Question 3 True / False
Salting pasta water primarily speeds up cooking by significantly raising the boiling point of the water.
TTrue
FFalse
Answer: False
The main effect of salt in pasta water is flavor — it seasons the pasta from the inside as it absorbs water during cooking. While salt does technically raise the boiling point, the amount used in home cooking raises it by less than 1°C, which has no meaningful effect on cooking time. The explainer makes this explicit: 'its main effect is flavor.'
Question 4 True / False
Despite using completely different techniques, pasta, rice, and oats all undergo the same fundamental chemical transformation during cooking.
TTrue
FFalse
Answer: True
All three involve gelatinization: starch granules absorb hot water, swell, and lose their rigid structure, becoming tender and edible. The techniques differ — pasta uses excess boiling water and draining, rice uses precise absorption ratios, oats absorb a fixed volume while being stirred — but they all implement the same underlying starch chemistry. Recognizing this shared principle is what allows you to approach any unfamiliar grain with confidence.
Question 5 Short Answer
Why does lifting the lid while rice cooks cause problems, even though the rice is already surrounded by liquid?

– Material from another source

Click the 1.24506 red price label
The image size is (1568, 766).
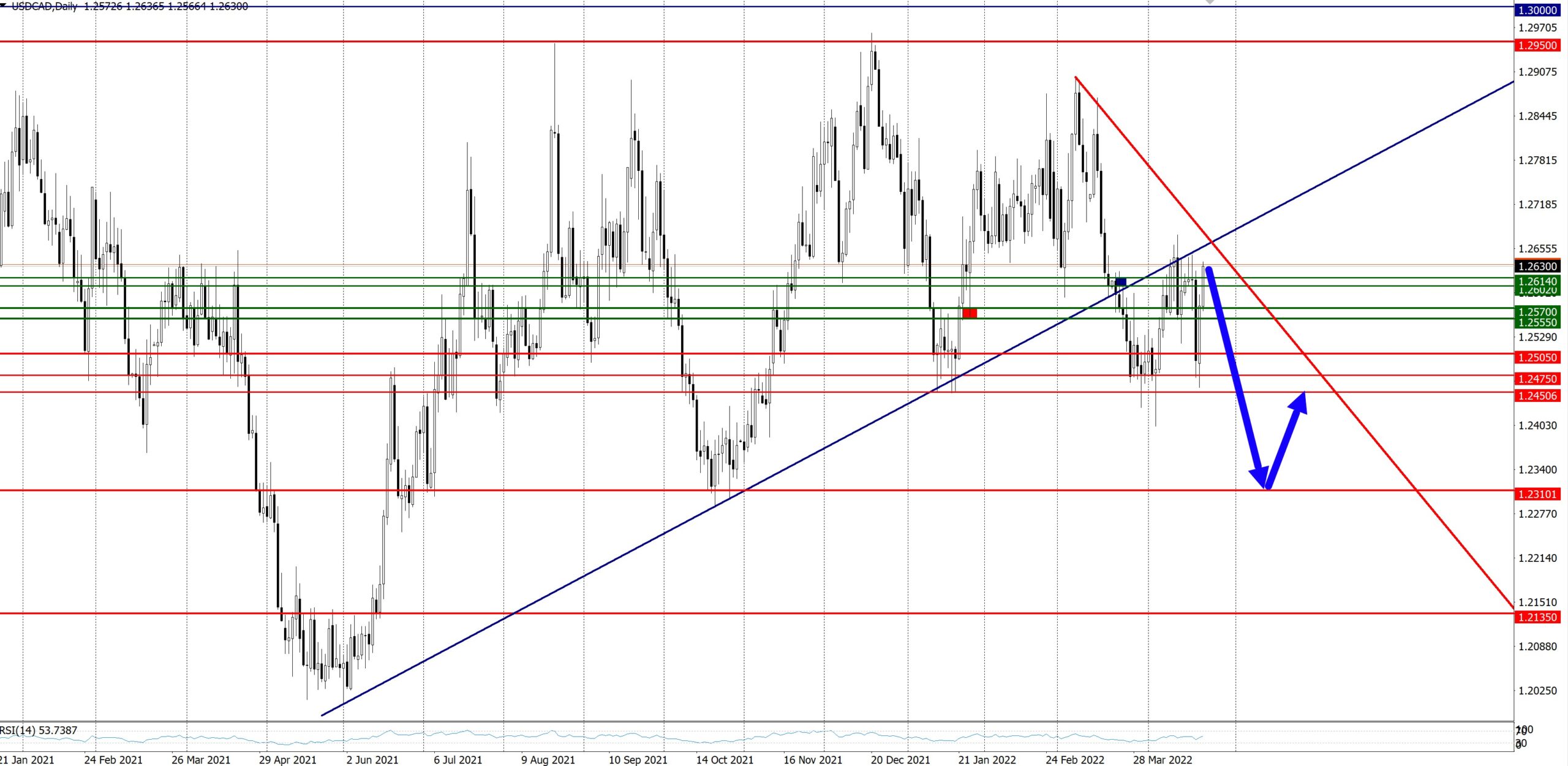1538,396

Think about your answer, then reveal below.
Model answer: Once most of the water has been absorbed, steam trapped under the lid continues cooking the rice gently from above. Lifting the lid releases that steam, removing both heat and moisture before the rice has fully finished cooking — potentially leaving the grains undercooked or drying out the pot prematurely.
This question tests whether students understand the role of steam (not just liquid water) in the final stage of rice cooking. The cover is part of the cooking environment, not just a lid. The absorption method depends on captured steam as well as direct water absorption — which is why the instruction is to cover, reduce heat, and wait without lifting.